## Available data
-=-=-
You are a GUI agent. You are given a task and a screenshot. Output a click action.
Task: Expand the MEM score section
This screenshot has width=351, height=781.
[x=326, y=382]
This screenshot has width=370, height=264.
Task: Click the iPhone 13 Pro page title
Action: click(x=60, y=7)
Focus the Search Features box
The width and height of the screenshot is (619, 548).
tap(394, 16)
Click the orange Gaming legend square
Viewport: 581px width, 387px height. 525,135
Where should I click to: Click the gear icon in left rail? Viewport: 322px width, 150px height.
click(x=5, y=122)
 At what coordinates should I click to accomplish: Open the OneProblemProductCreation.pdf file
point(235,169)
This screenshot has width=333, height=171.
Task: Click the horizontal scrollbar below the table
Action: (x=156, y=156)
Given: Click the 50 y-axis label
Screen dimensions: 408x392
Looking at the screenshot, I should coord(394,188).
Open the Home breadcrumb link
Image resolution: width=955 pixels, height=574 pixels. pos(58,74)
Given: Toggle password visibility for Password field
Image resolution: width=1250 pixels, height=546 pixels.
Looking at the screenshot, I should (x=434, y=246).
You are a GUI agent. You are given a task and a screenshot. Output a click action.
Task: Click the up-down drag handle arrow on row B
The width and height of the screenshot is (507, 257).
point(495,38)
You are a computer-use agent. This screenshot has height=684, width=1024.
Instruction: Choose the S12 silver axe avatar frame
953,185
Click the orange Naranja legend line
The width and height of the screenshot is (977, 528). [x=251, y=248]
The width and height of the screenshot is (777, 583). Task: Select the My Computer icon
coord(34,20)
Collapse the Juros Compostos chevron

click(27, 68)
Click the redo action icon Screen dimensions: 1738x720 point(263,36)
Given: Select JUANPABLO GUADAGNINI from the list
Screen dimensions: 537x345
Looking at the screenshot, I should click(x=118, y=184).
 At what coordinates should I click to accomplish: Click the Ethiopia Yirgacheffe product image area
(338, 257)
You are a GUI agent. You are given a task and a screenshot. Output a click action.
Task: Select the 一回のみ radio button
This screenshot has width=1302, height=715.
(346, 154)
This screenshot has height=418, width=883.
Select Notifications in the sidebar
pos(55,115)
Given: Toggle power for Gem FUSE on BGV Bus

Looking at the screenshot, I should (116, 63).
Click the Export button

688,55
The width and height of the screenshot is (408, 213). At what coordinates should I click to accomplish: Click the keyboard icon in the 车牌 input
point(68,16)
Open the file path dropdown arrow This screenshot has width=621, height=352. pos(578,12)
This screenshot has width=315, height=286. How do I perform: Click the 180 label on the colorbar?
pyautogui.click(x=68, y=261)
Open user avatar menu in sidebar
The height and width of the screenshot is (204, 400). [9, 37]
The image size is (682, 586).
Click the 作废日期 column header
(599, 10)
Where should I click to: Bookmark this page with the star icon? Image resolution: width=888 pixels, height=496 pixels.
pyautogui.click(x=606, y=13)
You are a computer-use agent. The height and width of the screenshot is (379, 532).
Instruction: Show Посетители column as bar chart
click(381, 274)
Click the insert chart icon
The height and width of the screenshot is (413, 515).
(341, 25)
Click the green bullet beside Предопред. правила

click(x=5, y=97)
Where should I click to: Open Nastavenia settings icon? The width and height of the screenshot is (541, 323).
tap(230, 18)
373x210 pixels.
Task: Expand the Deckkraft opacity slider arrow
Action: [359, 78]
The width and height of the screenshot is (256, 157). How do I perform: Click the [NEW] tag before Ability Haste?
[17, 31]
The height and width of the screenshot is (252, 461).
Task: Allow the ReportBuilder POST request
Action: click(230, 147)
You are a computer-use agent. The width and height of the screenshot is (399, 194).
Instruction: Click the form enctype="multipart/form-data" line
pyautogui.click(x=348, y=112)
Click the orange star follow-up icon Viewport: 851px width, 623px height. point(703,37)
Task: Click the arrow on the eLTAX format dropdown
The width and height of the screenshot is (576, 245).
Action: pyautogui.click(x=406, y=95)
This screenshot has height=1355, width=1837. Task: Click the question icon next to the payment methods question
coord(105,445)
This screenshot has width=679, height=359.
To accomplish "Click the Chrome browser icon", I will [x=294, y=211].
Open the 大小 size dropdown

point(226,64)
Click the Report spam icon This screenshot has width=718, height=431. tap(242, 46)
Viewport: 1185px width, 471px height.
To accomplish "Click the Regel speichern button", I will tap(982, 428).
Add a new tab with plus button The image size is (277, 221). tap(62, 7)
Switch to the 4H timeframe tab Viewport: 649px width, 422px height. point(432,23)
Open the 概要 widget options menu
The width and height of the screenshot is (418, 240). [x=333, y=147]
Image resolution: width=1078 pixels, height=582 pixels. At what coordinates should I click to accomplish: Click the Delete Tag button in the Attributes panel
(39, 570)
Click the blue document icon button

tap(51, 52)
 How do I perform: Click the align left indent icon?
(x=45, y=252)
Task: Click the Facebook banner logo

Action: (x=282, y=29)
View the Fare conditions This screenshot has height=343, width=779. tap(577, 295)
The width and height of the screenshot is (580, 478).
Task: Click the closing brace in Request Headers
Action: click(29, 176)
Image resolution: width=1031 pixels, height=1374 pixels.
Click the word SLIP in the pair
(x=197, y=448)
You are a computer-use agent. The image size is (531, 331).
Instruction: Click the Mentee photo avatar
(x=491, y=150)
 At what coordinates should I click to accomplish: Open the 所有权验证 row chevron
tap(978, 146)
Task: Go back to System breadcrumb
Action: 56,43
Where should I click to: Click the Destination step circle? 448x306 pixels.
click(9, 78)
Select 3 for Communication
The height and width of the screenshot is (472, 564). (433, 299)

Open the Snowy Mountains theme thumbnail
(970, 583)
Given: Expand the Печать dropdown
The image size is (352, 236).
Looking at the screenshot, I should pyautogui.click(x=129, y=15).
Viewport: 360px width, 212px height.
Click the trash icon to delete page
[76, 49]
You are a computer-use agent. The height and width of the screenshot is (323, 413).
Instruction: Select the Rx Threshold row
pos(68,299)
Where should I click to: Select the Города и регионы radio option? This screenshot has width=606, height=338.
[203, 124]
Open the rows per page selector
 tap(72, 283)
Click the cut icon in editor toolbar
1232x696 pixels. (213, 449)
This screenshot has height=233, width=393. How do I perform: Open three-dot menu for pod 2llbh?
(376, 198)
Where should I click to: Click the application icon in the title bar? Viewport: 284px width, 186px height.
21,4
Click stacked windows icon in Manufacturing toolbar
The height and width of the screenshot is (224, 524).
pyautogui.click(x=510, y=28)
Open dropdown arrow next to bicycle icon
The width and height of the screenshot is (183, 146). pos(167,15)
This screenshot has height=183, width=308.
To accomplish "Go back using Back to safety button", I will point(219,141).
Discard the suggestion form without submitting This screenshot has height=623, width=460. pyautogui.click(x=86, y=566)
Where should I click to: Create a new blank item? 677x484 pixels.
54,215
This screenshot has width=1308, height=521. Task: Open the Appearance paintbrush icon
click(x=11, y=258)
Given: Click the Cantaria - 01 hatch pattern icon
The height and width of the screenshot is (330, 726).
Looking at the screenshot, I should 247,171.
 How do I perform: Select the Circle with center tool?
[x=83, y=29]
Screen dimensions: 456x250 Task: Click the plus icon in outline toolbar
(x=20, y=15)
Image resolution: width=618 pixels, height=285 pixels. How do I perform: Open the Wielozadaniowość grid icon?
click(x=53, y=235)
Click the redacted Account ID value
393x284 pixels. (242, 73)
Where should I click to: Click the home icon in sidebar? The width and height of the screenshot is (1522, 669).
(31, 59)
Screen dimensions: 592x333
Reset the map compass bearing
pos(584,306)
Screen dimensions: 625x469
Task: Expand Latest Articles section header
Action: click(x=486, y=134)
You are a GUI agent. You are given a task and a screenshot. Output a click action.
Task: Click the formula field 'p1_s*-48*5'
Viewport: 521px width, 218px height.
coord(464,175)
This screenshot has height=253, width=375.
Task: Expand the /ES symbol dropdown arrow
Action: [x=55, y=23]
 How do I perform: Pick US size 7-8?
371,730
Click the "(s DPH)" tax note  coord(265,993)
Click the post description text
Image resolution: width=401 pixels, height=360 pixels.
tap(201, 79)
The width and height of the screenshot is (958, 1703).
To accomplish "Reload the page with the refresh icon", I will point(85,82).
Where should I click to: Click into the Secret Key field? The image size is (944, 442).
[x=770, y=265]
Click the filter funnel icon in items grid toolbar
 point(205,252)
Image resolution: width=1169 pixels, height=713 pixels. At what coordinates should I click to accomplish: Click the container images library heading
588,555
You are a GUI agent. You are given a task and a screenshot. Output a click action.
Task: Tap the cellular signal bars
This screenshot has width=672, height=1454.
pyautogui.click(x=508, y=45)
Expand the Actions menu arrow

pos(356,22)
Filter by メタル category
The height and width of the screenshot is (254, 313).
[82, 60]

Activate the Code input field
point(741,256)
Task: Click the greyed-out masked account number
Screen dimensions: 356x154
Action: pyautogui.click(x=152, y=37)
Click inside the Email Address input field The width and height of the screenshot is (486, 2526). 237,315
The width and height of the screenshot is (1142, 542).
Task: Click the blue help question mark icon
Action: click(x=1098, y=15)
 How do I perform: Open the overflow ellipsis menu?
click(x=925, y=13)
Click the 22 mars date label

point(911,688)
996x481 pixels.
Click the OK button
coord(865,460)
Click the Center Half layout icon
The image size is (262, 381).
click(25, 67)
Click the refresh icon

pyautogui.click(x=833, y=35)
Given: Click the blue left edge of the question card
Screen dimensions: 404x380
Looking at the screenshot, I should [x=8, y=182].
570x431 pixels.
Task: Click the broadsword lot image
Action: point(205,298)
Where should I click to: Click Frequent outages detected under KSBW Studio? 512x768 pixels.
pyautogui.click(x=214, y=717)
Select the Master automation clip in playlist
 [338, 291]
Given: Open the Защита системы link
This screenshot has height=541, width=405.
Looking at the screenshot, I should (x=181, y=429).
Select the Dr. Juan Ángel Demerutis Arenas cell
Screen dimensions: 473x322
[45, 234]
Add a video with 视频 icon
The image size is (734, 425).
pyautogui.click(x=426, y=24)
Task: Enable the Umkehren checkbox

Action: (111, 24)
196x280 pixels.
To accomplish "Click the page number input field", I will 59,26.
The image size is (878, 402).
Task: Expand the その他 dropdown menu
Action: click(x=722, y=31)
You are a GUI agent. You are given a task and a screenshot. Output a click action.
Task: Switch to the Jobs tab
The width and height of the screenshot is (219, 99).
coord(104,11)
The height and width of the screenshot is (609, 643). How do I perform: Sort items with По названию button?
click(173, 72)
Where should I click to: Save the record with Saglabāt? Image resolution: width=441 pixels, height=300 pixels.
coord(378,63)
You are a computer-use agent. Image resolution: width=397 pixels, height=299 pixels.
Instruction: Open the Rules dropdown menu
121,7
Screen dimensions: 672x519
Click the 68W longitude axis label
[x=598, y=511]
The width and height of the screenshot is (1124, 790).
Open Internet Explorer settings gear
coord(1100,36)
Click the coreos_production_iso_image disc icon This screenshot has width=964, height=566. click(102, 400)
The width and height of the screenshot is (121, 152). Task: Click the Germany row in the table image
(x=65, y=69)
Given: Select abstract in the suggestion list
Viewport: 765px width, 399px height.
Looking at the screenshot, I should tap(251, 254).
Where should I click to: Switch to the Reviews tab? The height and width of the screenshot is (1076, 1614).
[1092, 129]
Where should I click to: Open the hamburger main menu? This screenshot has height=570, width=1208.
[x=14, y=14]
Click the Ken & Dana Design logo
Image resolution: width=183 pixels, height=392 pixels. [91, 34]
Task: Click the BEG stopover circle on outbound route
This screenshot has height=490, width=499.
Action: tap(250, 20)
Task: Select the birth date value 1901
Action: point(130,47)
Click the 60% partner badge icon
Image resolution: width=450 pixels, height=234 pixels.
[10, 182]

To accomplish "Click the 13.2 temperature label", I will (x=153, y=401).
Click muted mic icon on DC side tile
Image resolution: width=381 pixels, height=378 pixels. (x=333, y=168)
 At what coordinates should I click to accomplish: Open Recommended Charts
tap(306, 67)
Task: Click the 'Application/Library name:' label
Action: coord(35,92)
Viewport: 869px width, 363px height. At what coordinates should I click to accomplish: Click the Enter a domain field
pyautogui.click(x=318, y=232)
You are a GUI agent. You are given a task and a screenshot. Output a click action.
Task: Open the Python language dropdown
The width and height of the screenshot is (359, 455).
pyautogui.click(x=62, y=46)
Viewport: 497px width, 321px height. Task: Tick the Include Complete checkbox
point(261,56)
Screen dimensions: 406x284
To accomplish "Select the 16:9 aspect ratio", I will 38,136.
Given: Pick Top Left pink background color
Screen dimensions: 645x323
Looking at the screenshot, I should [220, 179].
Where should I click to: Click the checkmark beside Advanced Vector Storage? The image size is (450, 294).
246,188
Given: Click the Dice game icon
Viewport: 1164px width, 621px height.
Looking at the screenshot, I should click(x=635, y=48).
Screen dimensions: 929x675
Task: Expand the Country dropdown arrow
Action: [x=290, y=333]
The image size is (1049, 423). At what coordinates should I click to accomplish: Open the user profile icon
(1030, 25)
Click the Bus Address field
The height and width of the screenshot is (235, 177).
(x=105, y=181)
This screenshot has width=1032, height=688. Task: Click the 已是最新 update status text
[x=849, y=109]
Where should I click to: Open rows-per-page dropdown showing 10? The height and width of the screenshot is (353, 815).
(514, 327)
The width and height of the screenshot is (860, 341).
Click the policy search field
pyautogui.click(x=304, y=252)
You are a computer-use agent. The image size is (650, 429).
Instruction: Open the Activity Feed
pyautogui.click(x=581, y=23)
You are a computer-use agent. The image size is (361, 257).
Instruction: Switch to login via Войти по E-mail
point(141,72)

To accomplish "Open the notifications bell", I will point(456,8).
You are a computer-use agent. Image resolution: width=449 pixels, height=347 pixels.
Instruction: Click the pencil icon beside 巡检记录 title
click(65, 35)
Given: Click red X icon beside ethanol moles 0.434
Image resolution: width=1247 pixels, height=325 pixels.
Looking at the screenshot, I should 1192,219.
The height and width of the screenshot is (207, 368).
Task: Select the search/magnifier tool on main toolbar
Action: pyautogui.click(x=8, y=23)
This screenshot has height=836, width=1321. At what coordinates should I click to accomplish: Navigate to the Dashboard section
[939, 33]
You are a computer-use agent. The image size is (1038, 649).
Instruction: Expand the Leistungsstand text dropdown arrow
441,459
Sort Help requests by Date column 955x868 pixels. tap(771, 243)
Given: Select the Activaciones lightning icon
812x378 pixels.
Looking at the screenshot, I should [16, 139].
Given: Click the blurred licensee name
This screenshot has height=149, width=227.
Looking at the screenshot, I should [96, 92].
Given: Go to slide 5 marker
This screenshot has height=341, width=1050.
-=-=-
## Exercise aim
Take each line of the material that contains the word "suggestion" and list it.

## Answer to the problem
Discard the suggestion form without submitting This screenshot has height=623, width=460. pyautogui.click(x=86, y=566)
Given: Select abstract in the suggestion list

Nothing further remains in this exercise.